Das Eoarchaikum ist die erste Ära im Äon des Archaikum. Es stellt innerhalb des Archaikum, des zweiten Äons der Erdgeschichte, die früheste von vier Ären dar. Das Eoarchaikum (von griechisch eon = Morgendämmerung) folgt etwa 3.800 Ma BP unmittelbar auf das erste Äon der Erdgeschichte, das Hadaikum, in dem der Planet Erde geformt wurde. Das Eoarchaikum endete 3.600 Ma BP mit dem Übergang zur zweiten Ära dem Paläoarchaikum.

Charakteristisch für das Eoarchaikum ist, dass die Erde in diesem Zeitalter erstmals eine feste Kruste besitzt, die allerdings noch ständig an vielen Stellen bricht und von glühenden Lavaströmen durchzogen ist. Der Beginn des Eoarchaikum fällt etwa mit dem Ende einer Periode sehr schwerer Asteroideneinschläge im inneren Sonnensystem, dem Late Heavy Bombardment zusammen.
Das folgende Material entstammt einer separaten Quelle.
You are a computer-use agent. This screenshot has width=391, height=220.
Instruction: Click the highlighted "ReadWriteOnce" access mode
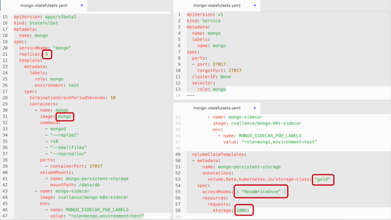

Das Eoarchaikum wurde lange Zeit als die früheste Phase unseres Planeten betrachtet, aus der uns Gesteinsformationen erhalten sind. Die Größte ist an der Südwestküste Grönlands der so genannte Isua-Gneis von etwa 3.800 Ma BP. Seit der Entdeckung 1999 des Acasta-Gneis im nordwestlichen Kanadischen Schild mit 4.030 Ma BP gelten diese als die Ältesten.
Es gilt inzwischen als gesichert, dass sich die Temperatur auf der Erde im Eoarchaikum bereits auf unter 100 °C abgekühlt hatte, so dass schon erste Ozeane bestehen konnten.

Eine herausragende Entwicklung des Eoarchaikums ist die Bildung frühester Formen bzw. Vorformen organischen Lebens in Form von Prokaryoten (Organismen ohne Zellkern). Bestimmte in den ältesten bekannten Gesteinsschichten gefundene Kohlenstoffisotope wurden als organisch identifiziert. Auch die frühesten Stromatoloithen sind wohl im Eoarchaikum - oder eventuell erst im folgenden Zeitalter, dem Paläoarchaikum - entstanden.